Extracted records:
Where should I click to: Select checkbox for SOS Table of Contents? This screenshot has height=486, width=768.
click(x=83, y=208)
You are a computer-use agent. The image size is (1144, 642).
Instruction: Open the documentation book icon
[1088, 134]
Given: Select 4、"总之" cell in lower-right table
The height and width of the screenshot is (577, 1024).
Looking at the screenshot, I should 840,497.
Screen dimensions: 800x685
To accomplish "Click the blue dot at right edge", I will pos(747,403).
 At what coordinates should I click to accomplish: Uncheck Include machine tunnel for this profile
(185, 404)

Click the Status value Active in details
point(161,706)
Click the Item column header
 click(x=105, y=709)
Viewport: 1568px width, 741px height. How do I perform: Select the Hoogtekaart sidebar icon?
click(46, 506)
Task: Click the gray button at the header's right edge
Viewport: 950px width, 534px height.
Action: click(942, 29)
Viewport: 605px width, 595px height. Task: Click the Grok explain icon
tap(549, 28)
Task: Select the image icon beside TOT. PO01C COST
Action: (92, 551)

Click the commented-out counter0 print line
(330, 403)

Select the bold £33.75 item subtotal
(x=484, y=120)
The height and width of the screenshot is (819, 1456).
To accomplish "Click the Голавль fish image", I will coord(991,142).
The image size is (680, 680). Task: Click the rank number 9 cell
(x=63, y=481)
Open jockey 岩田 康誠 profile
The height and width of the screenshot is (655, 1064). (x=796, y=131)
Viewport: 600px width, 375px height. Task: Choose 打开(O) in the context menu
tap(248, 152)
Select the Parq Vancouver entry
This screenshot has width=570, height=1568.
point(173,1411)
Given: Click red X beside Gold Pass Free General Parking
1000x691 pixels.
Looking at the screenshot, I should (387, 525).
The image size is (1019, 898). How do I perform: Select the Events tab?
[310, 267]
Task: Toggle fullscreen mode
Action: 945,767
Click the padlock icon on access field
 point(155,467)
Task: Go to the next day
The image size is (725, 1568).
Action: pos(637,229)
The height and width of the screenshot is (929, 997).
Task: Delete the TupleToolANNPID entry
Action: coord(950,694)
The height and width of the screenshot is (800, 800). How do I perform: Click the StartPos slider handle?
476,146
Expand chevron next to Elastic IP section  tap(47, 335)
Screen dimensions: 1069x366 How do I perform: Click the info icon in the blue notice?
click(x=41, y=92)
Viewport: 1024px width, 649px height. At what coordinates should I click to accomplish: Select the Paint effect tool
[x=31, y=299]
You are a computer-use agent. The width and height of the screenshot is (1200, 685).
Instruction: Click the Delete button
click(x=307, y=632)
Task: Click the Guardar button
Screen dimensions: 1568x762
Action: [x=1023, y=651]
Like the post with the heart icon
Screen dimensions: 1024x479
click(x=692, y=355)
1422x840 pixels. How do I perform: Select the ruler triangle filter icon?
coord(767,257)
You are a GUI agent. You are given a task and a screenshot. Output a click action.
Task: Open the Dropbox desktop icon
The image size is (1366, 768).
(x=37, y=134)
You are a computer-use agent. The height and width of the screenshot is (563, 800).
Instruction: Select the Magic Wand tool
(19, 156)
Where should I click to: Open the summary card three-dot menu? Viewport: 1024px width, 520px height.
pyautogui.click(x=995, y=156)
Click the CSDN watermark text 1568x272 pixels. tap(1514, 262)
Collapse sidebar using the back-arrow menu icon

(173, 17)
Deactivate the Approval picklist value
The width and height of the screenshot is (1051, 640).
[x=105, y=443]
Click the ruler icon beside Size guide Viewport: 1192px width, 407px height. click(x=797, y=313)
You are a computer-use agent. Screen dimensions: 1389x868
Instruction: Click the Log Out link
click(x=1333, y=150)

Try it
In your response, reproduce the records exactly, every one.

Output below
Where should I click to: Select checkbox for SOS Table of Contents? This screenshot has height=486, width=768.
click(x=83, y=208)
You are a computer-use agent. The image size is (1144, 642).
Instruction: Open the documentation book icon
[1088, 134]
Given: Select 4、"总之" cell in lower-right table
The height and width of the screenshot is (577, 1024).
Looking at the screenshot, I should 840,497.
Screen dimensions: 800x685
To accomplish "Click the blue dot at right edge", I will pos(747,403).
 At what coordinates should I click to accomplish: Uncheck Include machine tunnel for this profile
(185, 404)

Click the Status value Active in details
point(161,706)
Click the Item column header
 click(x=105, y=709)
Viewport: 1568px width, 741px height. How do I perform: Select the Hoogtekaart sidebar icon?
click(46, 506)
Task: Click the gray button at the header's right edge
Viewport: 950px width, 534px height.
Action: click(942, 29)
Viewport: 605px width, 595px height. Task: Click the Grok explain icon
tap(549, 28)
Task: Select the image icon beside TOT. PO01C COST
Action: (92, 551)

Click the commented-out counter0 print line
(330, 403)

Select the bold £33.75 item subtotal
(x=484, y=120)
The height and width of the screenshot is (819, 1456).
To accomplish "Click the Голавль fish image", I will coord(991,142).
The image size is (680, 680). Task: Click the rank number 9 cell
(x=63, y=481)
Open jockey 岩田 康誠 profile
The height and width of the screenshot is (655, 1064). (x=796, y=131)
Viewport: 600px width, 375px height. Task: Choose 打开(O) in the context menu
tap(248, 152)
Select the Parq Vancouver entry
This screenshot has width=570, height=1568.
point(173,1411)
Given: Click red X beside Gold Pass Free General Parking
1000x691 pixels.
Looking at the screenshot, I should (387, 525).
The image size is (1019, 898). How do I perform: Select the Events tab?
[310, 267]
Task: Toggle fullscreen mode
Action: 945,767
Click the padlock icon on access field
 point(155,467)
Task: Go to the next day
The image size is (725, 1568).
Action: pos(637,229)
The height and width of the screenshot is (929, 997).
Task: Delete the TupleToolANNPID entry
Action: coord(950,694)
The height and width of the screenshot is (800, 800). How do I perform: Click the StartPos slider handle?
476,146
Expand chevron next to Elastic IP section  tap(47, 335)
Screen dimensions: 1069x366 How do I perform: Click the info icon in the blue notice?
click(x=41, y=92)
Viewport: 1024px width, 649px height. At what coordinates should I click to accomplish: Select the Paint effect tool
[x=31, y=299]
You are a computer-use agent. The width and height of the screenshot is (1200, 685).
Instruction: Click the Delete button
click(x=307, y=632)
Task: Click the Guardar button
Screen dimensions: 1568x762
Action: [x=1023, y=651]
Like the post with the heart icon
Screen dimensions: 1024x479
click(x=692, y=355)
1422x840 pixels. How do I perform: Select the ruler triangle filter icon?
coord(767,257)
You are a GUI agent. You are given a task and a screenshot. Output a click action.
Task: Open the Dropbox desktop icon
The image size is (1366, 768).
(x=37, y=134)
You are a computer-use agent. The height and width of the screenshot is (563, 800).
Instruction: Select the Magic Wand tool
(19, 156)
Where should I click to: Open the summary card three-dot menu? Viewport: 1024px width, 520px height.
pyautogui.click(x=995, y=156)
Click the CSDN watermark text 1568x272 pixels. tap(1514, 262)
Collapse sidebar using the back-arrow menu icon

(173, 17)
Deactivate the Approval picklist value
The width and height of the screenshot is (1051, 640).
[x=105, y=443]
Click the ruler icon beside Size guide Viewport: 1192px width, 407px height. click(x=797, y=313)
You are a computer-use agent. Screen dimensions: 1389x868
Instruction: Click the Log Out link
click(x=1333, y=150)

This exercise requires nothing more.